Here are some of what I consider must-have reporting capabilities in any customer service survey. Without these, your program is going to be stuck at maturity level zero or one, and you will be realizing very little value from the effort.

  1. Real Time Alerts and Notifications: The reporting system needs to be able to send an immediate notification when a survey comes in, to the person (or people) who need to see that particular survey. In particular: if a customer was dissatisfied or asked for a follow-up, that survey should be sent to a service recovery team right away; and front-line managers should be notified when a survey is completed on one of their employees. This is a critical first step in closing the loop on the survey, and the faster it gets done the more effective it will be.
  2. Easy Drill Down to Individual Surveys: Statistics are great, but (most) people don't think in terms of percentages and margins of error. We think in terms of individual people and their stories. In order to make sense of the feedback we're getting, it's often necessary to read a customer's comments and responses in the context of that one customer's experience. If it takes more than a couple clicks to go from statistics to individual surveys, most people won't bother, and they'll have a hard time understanding what the data means.
  3. Survey Records Include Other Data About the Customer's Experience: Each survey record needs to include the data necessary to put the survey in the context of the customer's experience with the company. For example: who did the customer interact with, what was the transaction, where did it happen, how valuable is the customer to the company, and so forth. Every company has different customer data, so the reporting platform should be flexible enough to accommodate whatever data is available and potentially useful. Without this information it is almost impossible to figure out what (or who) needs to change to improve the customer experience.
  4. An Exact Record of Each Customer's Feedback, in the Original Format: Whatever format the original survey was conducted in, the reporting system must make available an exact record of the survey. That means:
    1. For online surveys: Each question on the survey, exactly as presented to the customer with the exact wording and showing the options available, and in the original order.
    2. For phone surveys: An audio recording of the original phone survey from the time the customer was asked to take the survey to the time the call ended.
    3. For pencil-and-paper surveys: An image of the survey form showing all marks the customer may have made on the paper.

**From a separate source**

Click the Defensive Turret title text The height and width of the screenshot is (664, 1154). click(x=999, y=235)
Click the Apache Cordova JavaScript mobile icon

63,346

    This is important because information is lost any time we present summary data or move a survey from one medium to another. Often what's lost turns out to be critical to understanding a customer's story and taking action: we lose the emotional impact of a customer's voice in an interview, or the complete context of a webform where the customer is trying to explain what happened. Without that original record in the original format, it may be difficult or impossible to fully understand what the customer was trying to communicate.

  5. Individual Reporting at Multiple Organizational Levels: Reports have to be available for individual employees, managers, functional areas, executives, regions, etc. Without this level of detail, there's simply no way to get anyone to take ownership of the customer feedback. It's human nature to believe that we're doing a good job, and if there's a problem it must be someone else's fault. So if the survey data winds up in a single statistical blob, nobody will ever believe it's up to them to improve things.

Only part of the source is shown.